主に感想。

を書いています。

Stratified train/test-split in PyTorch

日本語版はこちらです。The Japanese version can be found here. qiita.com

What is Stratified Splitting?

When you do machine learning, you often separate the data set into two parts: training data and validation data. Especially in the case of classification tasks, it is preferable to split the data so that the ratio of each class in the split data is the same as that of the original one. This way of splitting data is called Stratified Splitting.

Example in PyTorch

In scikit-learn, you can do a Stratified Split by passing the stratify option to the function sklearn.model_selection.train_test_split().

PyTorch, on the other hand, does not have such a function. So, we will use a function in scikit-learn to achieve a Stratified Split in PyTorch.

An example code would look like the following.

import torch
import torchvision.transforms as transforms
from sklearn.model_selection import train_test_split

transformer = transforms.Compose([
    transforms.ToTensor(),
])

# load images
dataset = torchvision.datasets.ImageFolder(root='directory_name', transform=transformer)

# split the data set into train and validation
train_indices, val_indices = train_test_split(list(range(len(dataset.targets))), test_size=0.2, stratify=dataset.targets)
train_dataset = torch.utils.data.Subset(dataset, train_indices)
val_dataset = torch.utils.data.Subset(dataset, val_indices)

# create DataLoader
train_data_loader = torch.utils.data.DataLoader(train_dataset, batch_size=4, shuffle=True, num_workers=4)
val_data_loader = torch.utils.data.DataLoader(val_dataset, batch_size=4, shuffle=True, num_workers=4)

Let me explain the details.

First, create a Dataset by importing images with ImageFolder.

transformer = transforms.Compose([
    transforms.ToTensor(),
])

dataset = torchvision.datasets.ImageFolder(root='directory_name', transform=transformer)

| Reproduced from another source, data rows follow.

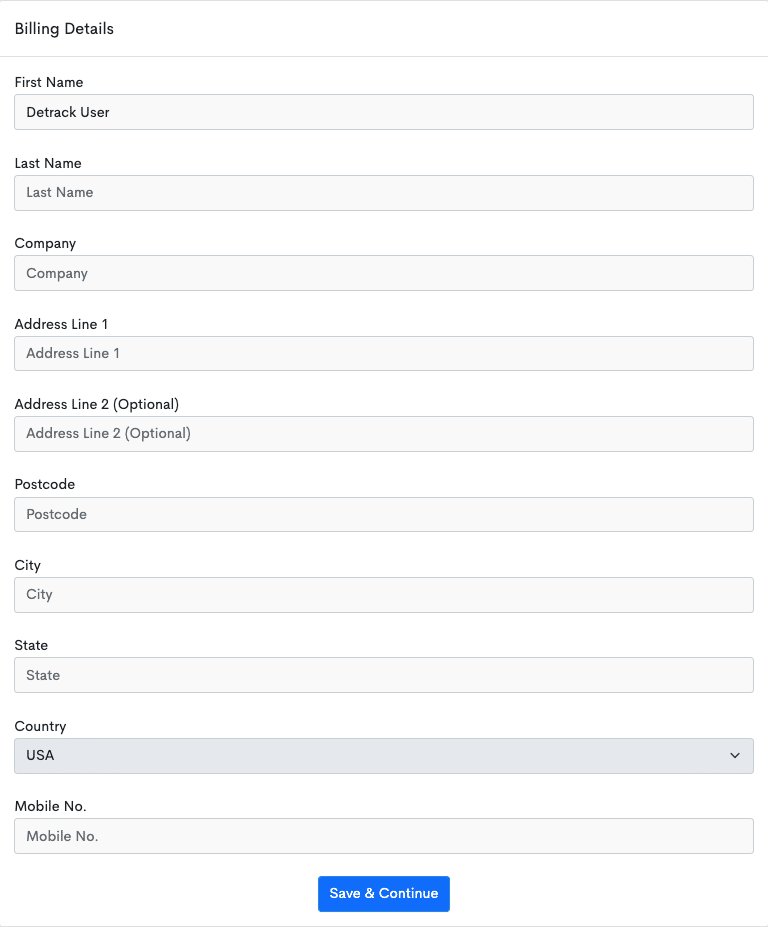Select the Last Name input field
This screenshot has height=927, width=768.
(384, 193)
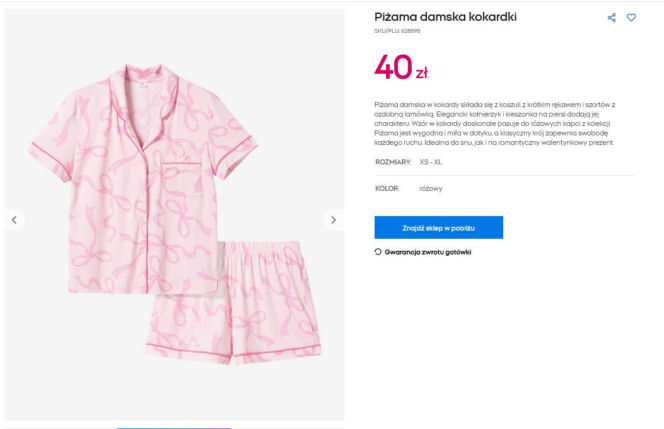Click the 'zł' currency symbol
The height and width of the screenshot is (429, 664).
pos(421,72)
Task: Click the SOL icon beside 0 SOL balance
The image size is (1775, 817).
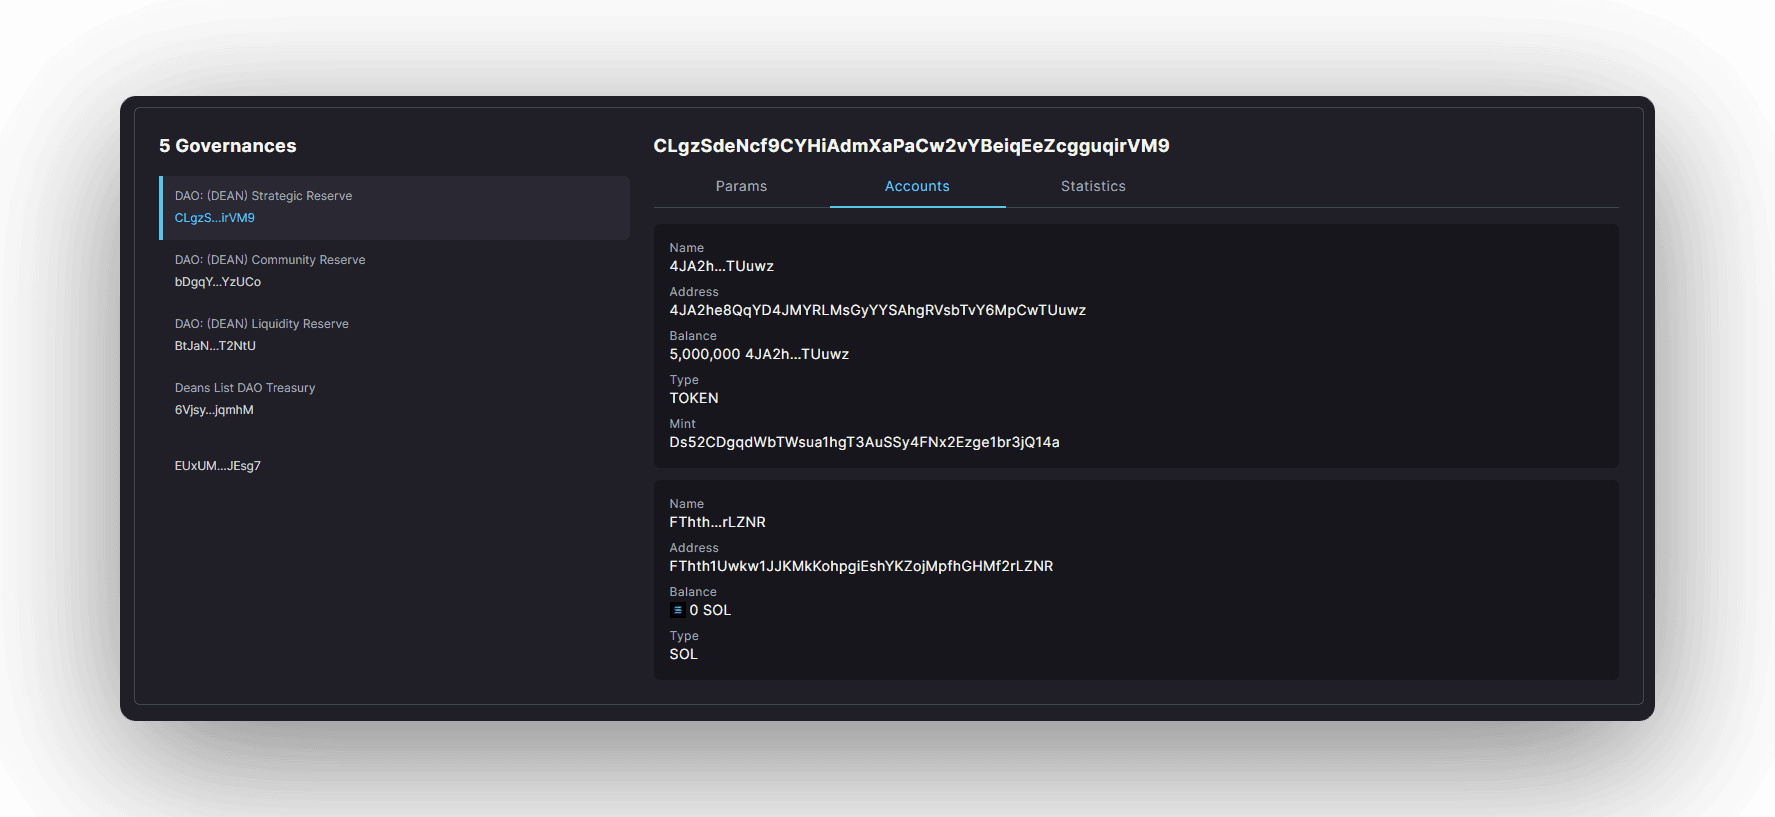Action: point(677,610)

Next, we split the data with train_test_split(), but since we can't pass the Dataset to it directly, we generate an index array of Datasets [0,1,2,3,...num_data] with list(range(len(dataset.targets))) and pass it instead. Then, by passing the class labels dataset.targets as a stratify option, we can split the index array into training and validation while keeping the class label ratio of the original data.

train_indices, val_indices = train_test_split(list(range(len(dataset.targets))), test_size=0.2, stratify=dataset.targets)

Since it is just the index array that we have split just now, we will split the dataset itself based on the index array. Subset, as the name implies, is a class for creating subsets of data. By passing the original Dataset and the index array to it, we can get the Dataset corresponding to the index.

train_dataset = torch.utils.data.Subset(dataset, train_indices)
val_dataset = torch.utils.data.Subset(dataset, val_indices)

After that, just pass the Dataset to the DataLoader as usual.

train_data_loader = torch.utils.data.DataLoader(train_dataset, batch_size=4, shuffle=True, num_workers=4)
val_data_loader = torch.utils.data.DataLoader(val_dataset, batch_size=4, shuffle=True, num_workers=4)